Elos que não se desfazem

Falo dos elos que não se desfazem nas despedidas e que aparentemente se rompem num adeus metódico ou repentino.

Há um adeus surpreendente e não premeditado que diz: vou logo ali, mas logo estarei de volta!

Inexplicável, deixa-nos em troca um aperto, um vazio que se instala e turva nossa mente.

Aos poucos, ruídos estranhos vão tornando a tal voz inaudível, paira no ar a dúvida! Desta vez sem despedidas?

Do ponto distante uma luz sinaliza a encadear o olhar e a tornar inacreditável os anseios na espera, envoltos de mistério e silêncio.

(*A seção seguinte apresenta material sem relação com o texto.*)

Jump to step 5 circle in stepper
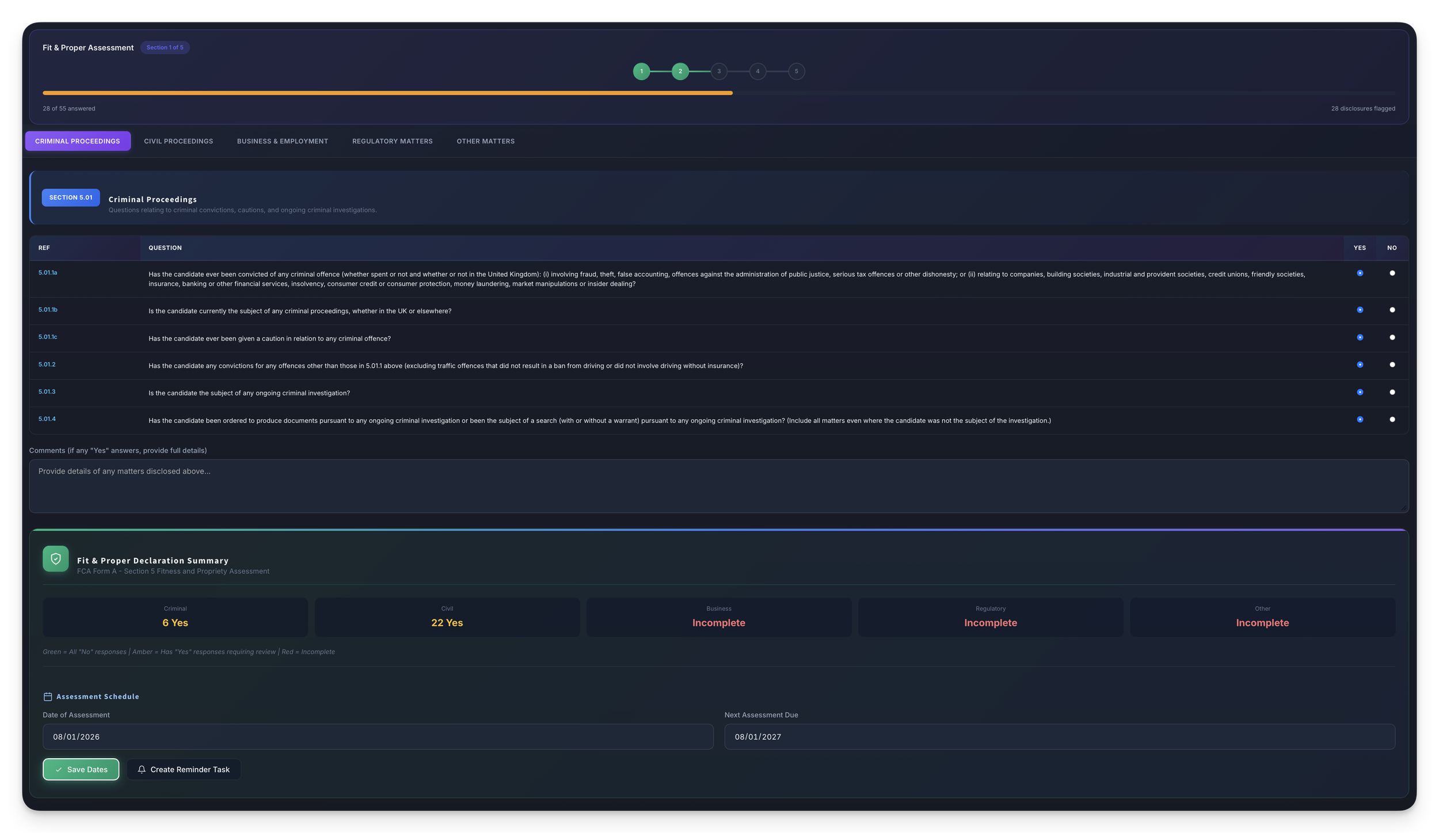1439x833 pixels. [796, 71]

Na presença que se distancia, na voz interrompida bruscamente, nas palavras que soam agora vãs. O silêncio é covarde!

Mais uma vez reina sobre a inquietante e inevitável inércia.

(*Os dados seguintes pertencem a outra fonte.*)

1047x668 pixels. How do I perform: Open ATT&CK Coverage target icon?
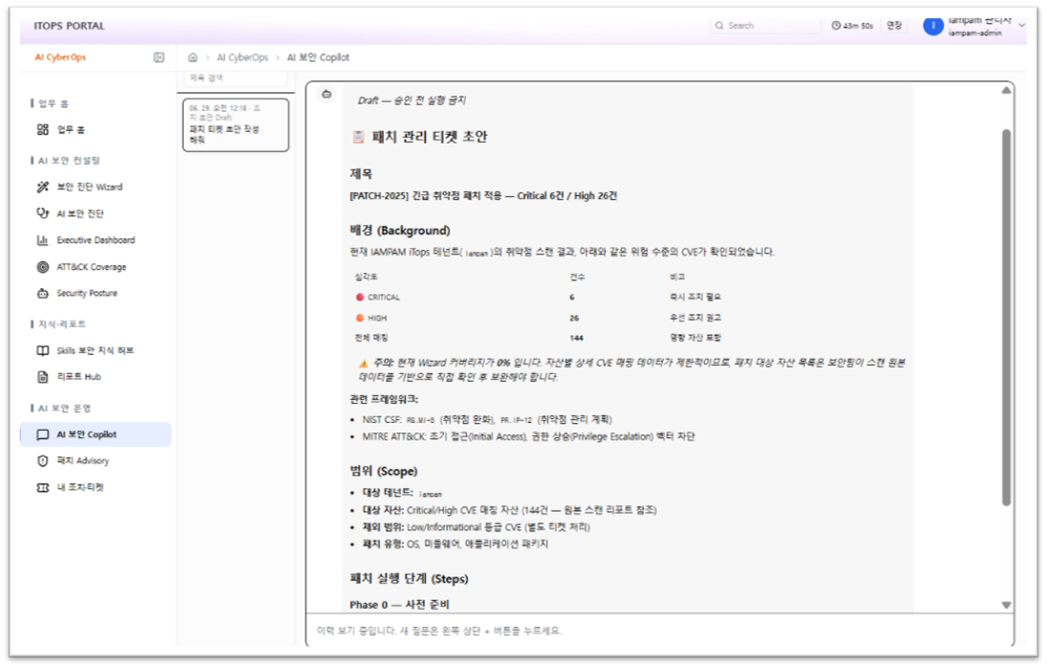43,267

A morte, qualquer que seja ela, leva para longe o tudo que amamos. No entanto existem elos imunes aos gestos fracos, ao tempo, a distância e a própria existência.

Nenhum apelo os corrói e nada é mais forte que a razão, por vezes desconhecida, deles próprios existirem.

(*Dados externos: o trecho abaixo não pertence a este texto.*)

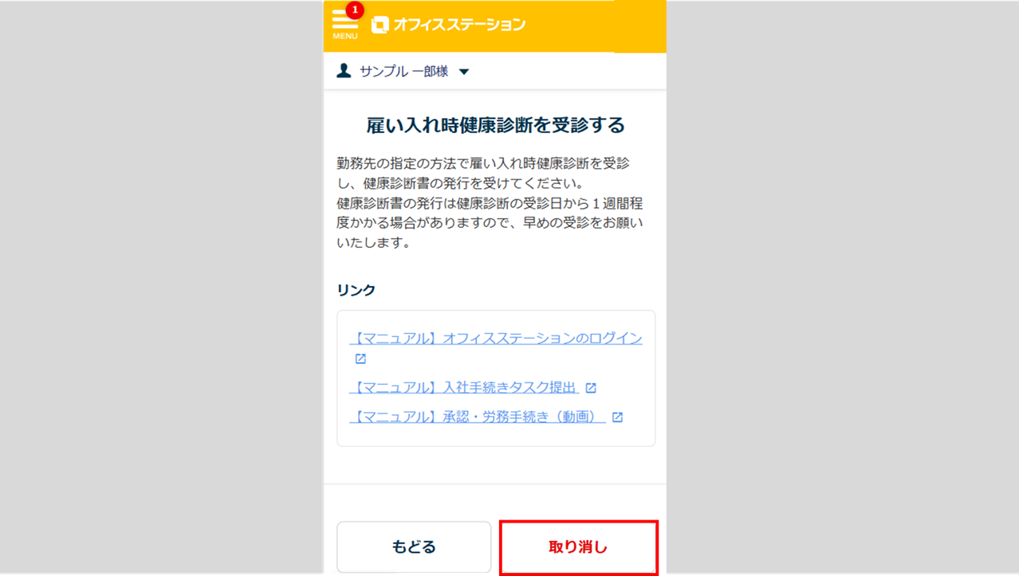Click the オフィスステーション title text
Image resolution: width=1019 pixels, height=576 pixels.
click(459, 25)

Sendo assim não existem desligamentos infinitos, embora que não sintamos assim, pois se assim fosse o sofrimento não tomaria conta de nós.

A porta se fecha, o ente amado ou quem quer que seja vai-se, envolto numa penumbra, num nevoeiro onde nossa vista já não pode acompanhar. Paredes invisíveis isolam os sons da voz, já não podemos ouvi-la, o corpo, já não podemos tocar, o cheiro, já não podemos sentir.

A despeito de nossa dor seguimos vivos com os sentidos em alerta e sinalizando que eles não são insuficientes para sentir a presença do ente amado.

Um outro sentido qualquer se desenvolve, a duras penas colamos os pedacinhos de nós, adotamos outra forma de sentir o ser ausente como uma forma íntegra e decente de sobrevivermos. Uma espécie de sublimação que nos põe em tolerante sobrevivência.

É difícil ver alguém partir, ainda mais sem dizer adeus, pois é difícil acordar e deixar o sonho ir.

E é isso que algumas pessoas são para uns, o sonho idealizado e transfigurado neste ente que a vida leva impiedosa para longe de nós.

A dor perdura por que não processamos mecanismos mais ágeis que o próprio instalar da dor, esta precisa talvez ocupar qualquer espaço dentro de nós antes que venha o esquecimento benfazejo e que nos torne aptos a seguir inteiros rumo ao horizonte de nosso viver.

Involuntariamente impotentes mergulhamos no inaceitável, e vivenciamos a espera. Em algum momento uma certeza bate ao nosso ombro, e ouvimos algo dentro de nós dizer que nenhuma interrogação fica eternamente sem respostas.

Há e não devemos esquecer, o tempo de semear e colher.

Um belo dia um arquivo qualquer abrirá diante de nosso olhar desesperançado, e as respostas saciarão a sede deste existir, e haverá respostas para todas as questões, mas agora este tempo, este momento não nos pertence.

Assim depois de uma longa estiagem, a chuva cai, as folhas ficam verdes e uma promessa de flores instala-se nos campos de nossa alma.